Instructor's or course coordinator's name: Rhonda Hoenigman

Text book, title, author, and year: Russell, S. and Norvig, P. Artificial Intelligence: A Modern Approach. Prentice Hall, Saddle River, NJ. 2010..

Other supplemental materials: None.

Specific Course Information

Brief Description of the Content of the Course (Catalog Description)

Provides a survey of artificial intelligence techniques of search, knowledge representation, and reasoning, probabilistic inference, machine learning, and natural language processing algorithms that are used in modern artificial intelligence systems. Students are introduced to both the theory of the algorithms and the challenges of implementing them in a modern programming language.

Prerequisites or Co-requisites

CSCI 2270 Data Structures and Algorithms, CSCI 2824 Discrete Structures.

Indicate Whether a Required, Elective, or Selected Slective (as per Table 5-1) Course in the Program

Selected elective.

Specific Goals for the Course

Specific Outcomes of Instruction

Upon completion of the course, students possess:

  • An understanding of the issues involved in building computer systems that behave rationally.
  • The ability to design and implement standard algorithms for heuristic search, logical reasoning, probabilistic inference, machine learning and natural language processing problems.
  • The ability to evaluate the performance of these algorithms on realistic datasets.

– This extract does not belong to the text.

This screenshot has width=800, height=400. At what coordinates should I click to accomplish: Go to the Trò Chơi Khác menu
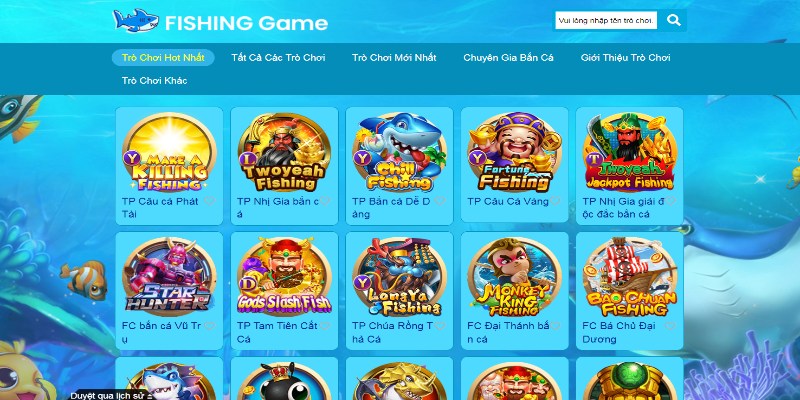tap(155, 81)
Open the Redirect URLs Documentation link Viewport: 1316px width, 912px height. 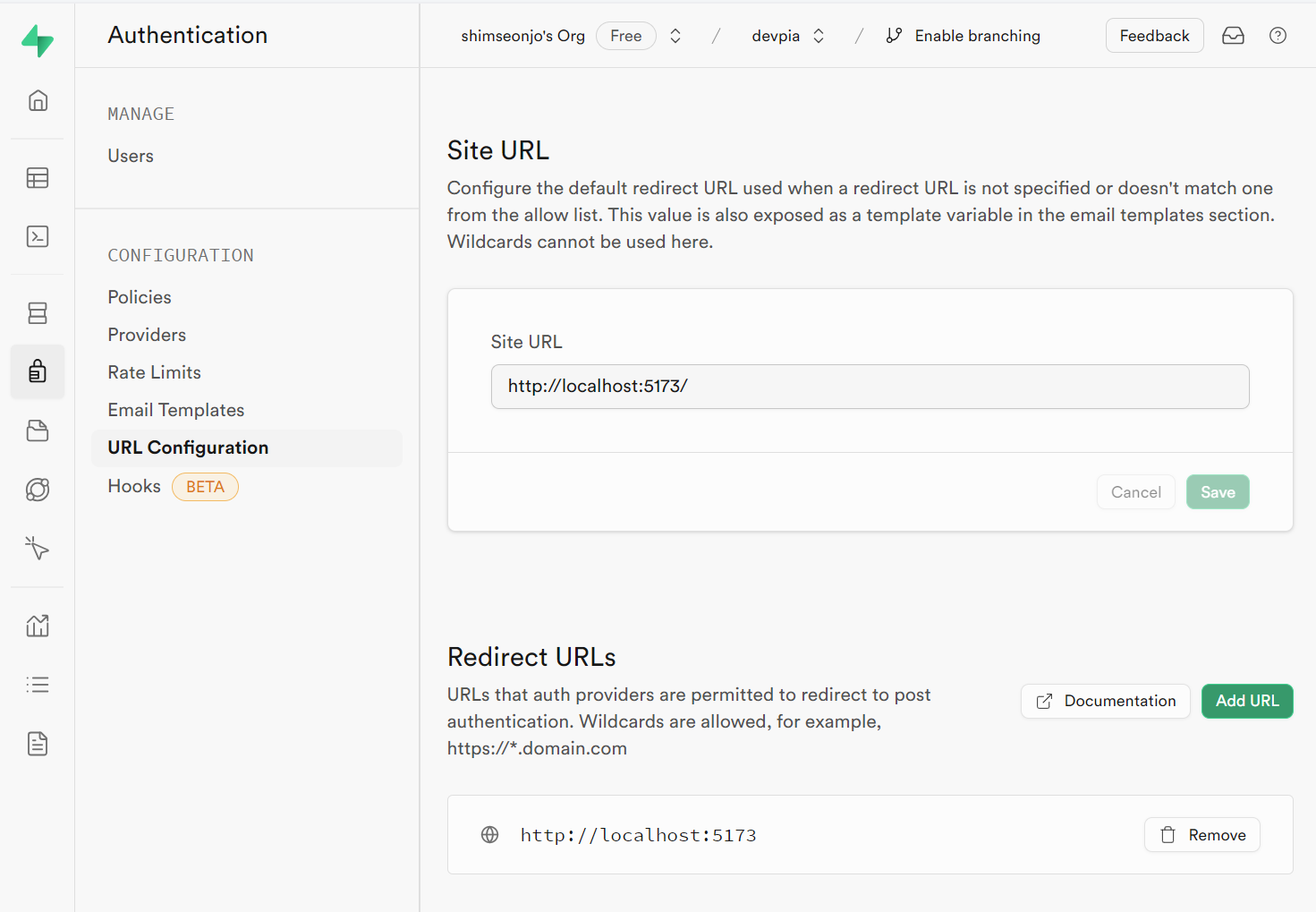click(x=1105, y=701)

Explicitly Indicate Which of the Student Outcomes Listed in Criterion 3 or Any Other Outcomes are Addressed by Course

  • Apply Knowledge
  • Computing Requirements
  • Design System
  • Teamwork
  • Professional Issues
  • Analyze Impacts
  • Current Techniques
  • Design Tradeoffs
  • Design & Development

Brief List of Topics to be Covered

  • Search algorithms: Survey of modern search algorithms through a discrete data set to find an optimal solution. This includes algorithms that evaluate the entire search space, as well as algorithms that can be used to prune the search space and reduce run-time complexity.
    • Search heuristics: Methods for designing heuristic methods that can be used to find approximate solutions to problems. 
    • Game trees: Introduction to search methods when there are two players with conflicting objects influencing the search space.
  • Markov decision processes: Introduction to algorithms for navigating a search space given a set of rules and current state, and how these algorithms can be applied to accomplish a task.
  • Bayes nets and probabilistic reasoning: Introduction to Bayesian reasoning and calculating probability of outcomes given a set of state variables. This also includes the probability of an event given an existing set of events that has already occurred.
  • Hidden Markov models: Introduction to inference of a hidden state that is unobserved given observed data.
  • Classification: Grouping data into discrete classes using the observed properties of the data. Two classification methods are discussed: supervised learning (learning from examples) and unsupervised learning (learning from the data without examples).
  • Decision diagrams and information entropy: Calculating the amount of information available in each parameter in making a decision. Building trees to minimize parameters needed to calculate an outcome.